Simpler field operation. Remote control technology is coming to tender equipment, and a number of manufacturers are offering different levels of automation here. Labor-saving devices such as electric tarps are also becoming more popular. In addition, more buyers are willing to invest in self-contained power packs.
Stainless steel. More retailers are buying tenders with 304 stainless steel rather than mild steel components.
Other features have grown in popularity with buyers over the past several seasons. Ronald Hays, president of Hays Liquid Transport Inc. (LTI), says customers have favored his company’s units because of their lower empty trailer weight, user safety and a design that protects tender components — increasing durability.
For Doyle Manufacturing customers, features most appreciated have been the company’s low-maintenance hopper design and the option to split one, two or three bins for more customization. And with the tenders’ discharge rate, “customers have seen a difference in their productivity,” says Monty Doyle, president.
New For 2015
Tender manufacturers are offering a host of updates for the spring season, basing improvements on requests from retailers and growers.

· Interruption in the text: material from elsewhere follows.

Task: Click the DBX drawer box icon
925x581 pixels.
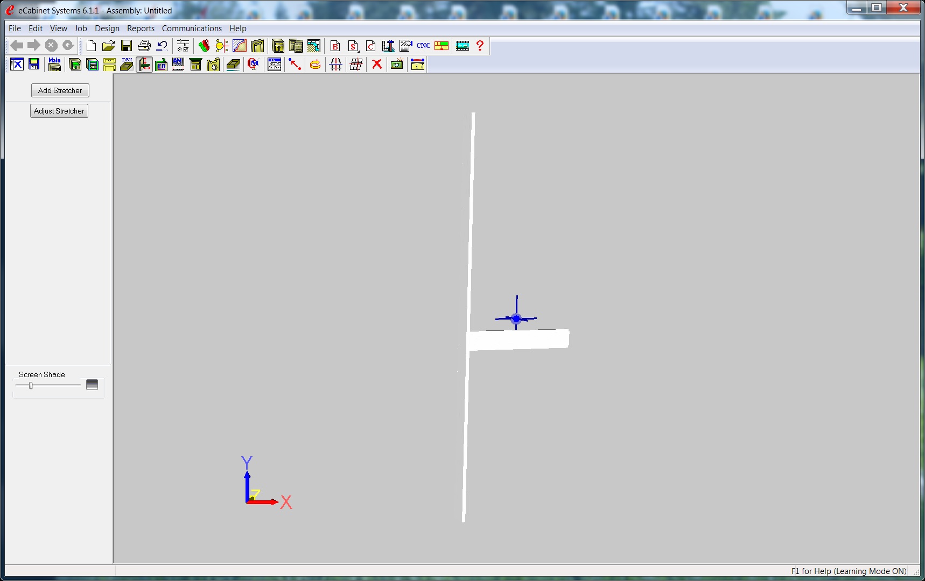Action: (127, 65)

Tenhet says KBH Corp. has developed (and is in full production of) the first fully wireless, remote control tender operation system. “Customers have told us that they wanted to minimize or eliminate trips up and down the applicator ladder,” he says. “We have brought to the market a wireless remote system that controls every function from the cranking of the engine to the turning it off. It’s a big deal, a huge deal.”
Tenhet adds this approach is not an option for everyone, “but for those folks where time is money, it should really provide a great return on its investment.” KBH is also offering a new four-compartment unit for buyers who want to apply multiple products.

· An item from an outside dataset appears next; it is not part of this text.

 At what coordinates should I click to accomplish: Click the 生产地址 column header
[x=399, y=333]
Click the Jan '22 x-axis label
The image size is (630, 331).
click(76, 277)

New for 2015, Simonsen BFT tenders are now equipped with a large pit dump/cleanout on the vertical auger transition — previously an optional feature. Also available is a vibrating cleanout.
Hays is excited about the new tender designs rolling out of Hays LTI’s plant in 2015, including multi-bin hoppers and a line of smaller tenders.
Peterson Motors has added — as standard equipment — several improvements to its Quickveyor to meet the demand for more “useability.” Quickveyor is now capable of unloading via the rear tube or off the front of the lower pan conveyor. “This creates a trailer that can deliver up to four different commodities to the field and then turn around and deliver a load to the retailer’s pit,” explains Kruse.
All Quickveyor trailers now have undercarriage lighting to enable night use and system monitoring. The addition of the rear flood light option makes it easy to see the working environment behind the trailer. And Kruse reports that with recent improvements to the Quickveyor’s hydraulic and conveyor system (most tenders are now delivered with the self-contained hydraulic system), the company has found that “we have advanced our record-setting unload rate by over 10% — the tender is now capable of unloading over three tons per minute through the rear tube and nearly four tons per minute off the front of the lower conveyor.”
Peterson is currently testing a wireless tube video feed that will enable users within about 150 yards to “see” where the tube downspout is located to greatly improve the driver’s ability to accurately position the Quickveyor for any delivery.
Norwood also has a smaller poly line — geared for farm or seed tender use — that can be pulled behind a pickup. In 2015 the company plans to offer it with an optional stainless steel conveyor, making it ideal for filling planters and spreaders.